Different Generations and Future Skills
Our research highlights a persistent structural challenge within Australian manufacturing: the significant representation of an ageing workforce, alongside ongoing difficulty in attracting younger workers (particularly young women) into manufacturing careers. Despite numerous government initiatives, this imbalance remains largely unchanged.
Older workers continue to play a vital role, contributing critical operational knowledge, continuity, and deep technical expertise. At the same time, long-term workforce sustainability depends on successfully attracting and integrating younger talent. Compared with other sectors, manufacturing has been less successful in renewing its workforce, creating a growing concern for future labour supply.
These demographic dynamics intersect directly with technological change. As Industry 4.0 technologies, including collaborative robots, reshape manufacturing work, new skill demands emerge, often accompanied by workforce adjustment challenges. In response, some organisations must prioritise reskilling existing employees, while others may need to rethink job design and career pathways to better align with evolving technologies and the expectations of a more diverse future workforce.

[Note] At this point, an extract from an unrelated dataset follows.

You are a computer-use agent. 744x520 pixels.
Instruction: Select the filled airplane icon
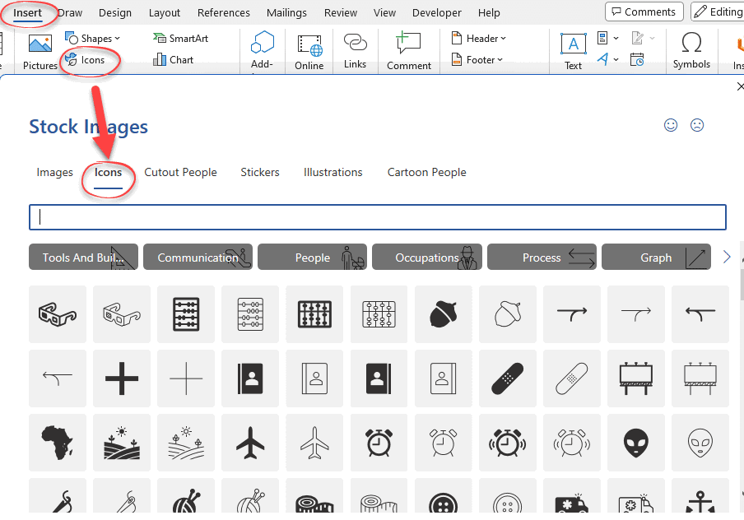(x=250, y=443)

From a gender equity perspective, this underscores the importance of expanding access — not only to employment, but also to training, reskilling, and progression opportunities. Without deliberate intervention, technological transformation risks reinforcing existing gender patterns rather than enabling more inclusive manufacturing careers.
Why This Matters for Cobotics and The Future Of Work
From the perspective of the Australian Cobotics Centre’s Human‑Robot Workforce research program, these findings reinforce that workforce diversity is central to successful technology adoption. Collaborative robots are introduced into existing workplaces shaped by workforce demographics, skills and organisational practices.
Manufacturing sub‑sectors with different gender profiles and labour market conditions will experience cobot adoption in different ways. Without inclusive workforce strategies, new technologies risk reproducing existing inequalities. Conversely, when job design and skill development are approached with gender equity in mind, collaborative robotics can support safer, more sustainable and more attractive manufacturing work.
Turning Reflection into Sustained Action
International Women’s Day is a useful moment for reflection, but our research highlights the need for ongoing, evidence‑based action. Gender inequality in manufacturing is well recognised, yet it is often oversimplified. Addressing it requires sub‑sector‑specific strategies informed by data and grounded in the realities of different manufacturing contexts.
At the Australian Cobotics Centre Human-Robot Workforce Research Program, this research informs our work on future skills, job design and workforce readiness. Improving gender equity is not separate from productivity or innovation. Rather, it is integral to building a manufacturing workforce capable of adapting to technological change and supporting the long‑term sustainability of Australian industry.